Throughout the Bible, Satan is shown to be a liar, a deceiver and a murderer, out to thwart the plans of God (but we’ll see the reality of that when we get to Job) by using sinful mankind for his own ends. It is amazing that God should trust His plans to a single Jewish girl. (Single? What about that other young Jewish girl named Mary?) What is amazing is that God uses the weak and the vulnerable and yet in both the instances we have just referred to, they have free will and can refuse! But they don’t!  In the book of Ruth we saw a young foreign girl who gave herself over to join the plans of God (without realizing it). Now we have another young girl being challenged to see herself as a similar player in the plans of God.

Stop there! Neither Ruth nor Esther saw themselves as part of God’s plan for His people and for the salvation that would come about involving them. Isn’t that how it is with most of us? How many of us are sharply aware that we are key players, significant characters on the stage of God’s production? The world around us teaches us to be self-centred, self-concerned, seeing the world as revolving around us but the story of Esther (yes, and of Ruth) challenges us to see that there is a very much bigger picture and we are part of it. We never know the significance of our actions.

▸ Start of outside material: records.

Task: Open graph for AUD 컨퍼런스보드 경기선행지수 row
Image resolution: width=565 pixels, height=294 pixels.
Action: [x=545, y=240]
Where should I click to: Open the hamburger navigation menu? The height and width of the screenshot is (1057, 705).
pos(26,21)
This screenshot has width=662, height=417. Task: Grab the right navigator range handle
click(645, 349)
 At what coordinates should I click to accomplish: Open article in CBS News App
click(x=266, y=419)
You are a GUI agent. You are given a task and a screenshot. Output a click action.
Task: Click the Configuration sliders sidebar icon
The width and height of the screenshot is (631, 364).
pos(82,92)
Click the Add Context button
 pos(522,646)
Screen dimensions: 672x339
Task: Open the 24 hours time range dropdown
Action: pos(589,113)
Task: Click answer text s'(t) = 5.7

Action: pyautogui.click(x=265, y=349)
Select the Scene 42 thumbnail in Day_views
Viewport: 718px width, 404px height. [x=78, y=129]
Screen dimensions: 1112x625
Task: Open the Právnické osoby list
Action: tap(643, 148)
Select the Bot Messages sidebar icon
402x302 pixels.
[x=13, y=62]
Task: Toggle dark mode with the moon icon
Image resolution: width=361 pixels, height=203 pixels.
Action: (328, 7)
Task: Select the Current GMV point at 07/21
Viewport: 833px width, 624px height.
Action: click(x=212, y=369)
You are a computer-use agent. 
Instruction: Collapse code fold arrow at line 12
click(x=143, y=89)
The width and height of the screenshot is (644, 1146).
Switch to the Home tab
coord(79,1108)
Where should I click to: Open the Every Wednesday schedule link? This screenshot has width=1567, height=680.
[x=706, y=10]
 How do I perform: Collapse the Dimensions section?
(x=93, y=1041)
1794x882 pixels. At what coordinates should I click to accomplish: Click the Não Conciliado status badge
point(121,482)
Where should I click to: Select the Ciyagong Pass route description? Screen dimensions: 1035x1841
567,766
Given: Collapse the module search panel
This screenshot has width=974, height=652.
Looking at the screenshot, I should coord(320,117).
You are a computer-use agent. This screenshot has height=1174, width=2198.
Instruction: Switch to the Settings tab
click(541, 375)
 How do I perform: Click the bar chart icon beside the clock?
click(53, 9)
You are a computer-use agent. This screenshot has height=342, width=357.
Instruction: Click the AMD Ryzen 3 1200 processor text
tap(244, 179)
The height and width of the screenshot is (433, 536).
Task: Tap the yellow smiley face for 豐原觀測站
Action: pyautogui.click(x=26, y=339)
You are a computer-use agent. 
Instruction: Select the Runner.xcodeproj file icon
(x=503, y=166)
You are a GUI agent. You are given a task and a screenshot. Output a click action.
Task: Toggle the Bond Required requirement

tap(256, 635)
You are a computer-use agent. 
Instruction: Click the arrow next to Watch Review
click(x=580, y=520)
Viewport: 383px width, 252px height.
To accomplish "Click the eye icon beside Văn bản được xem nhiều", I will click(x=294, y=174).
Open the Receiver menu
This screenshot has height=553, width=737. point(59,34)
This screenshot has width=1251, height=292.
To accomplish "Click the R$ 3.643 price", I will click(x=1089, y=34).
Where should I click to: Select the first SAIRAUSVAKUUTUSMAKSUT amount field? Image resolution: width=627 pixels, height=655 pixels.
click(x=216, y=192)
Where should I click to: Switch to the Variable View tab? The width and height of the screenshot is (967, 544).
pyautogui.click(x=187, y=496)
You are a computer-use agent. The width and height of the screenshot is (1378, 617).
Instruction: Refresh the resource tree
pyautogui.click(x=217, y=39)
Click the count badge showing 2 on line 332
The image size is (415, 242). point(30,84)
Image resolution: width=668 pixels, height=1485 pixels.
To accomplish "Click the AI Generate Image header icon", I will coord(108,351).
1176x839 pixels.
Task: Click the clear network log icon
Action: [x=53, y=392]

I can never forget the story of a man who had a lorry that he used to pick up young people, to take them to the church young people’s group, week in week out. One young man wasn’t particularly interested, so the story goes I believe, but went along and got saved at the church, but if the man with his lorry hadn’t persisted and been a servant for the kids, that young man wouldn’t have been saved. And that young man? Billy Graham, who went on to be God’s instrument as the greatest evangelist in history! Did that man with his lorry understand what he was doing and what would follow? Almost certainly not. We have small parts to play but they may have massive significance. They may be difficult parts to play but God’s grace and protection is always there.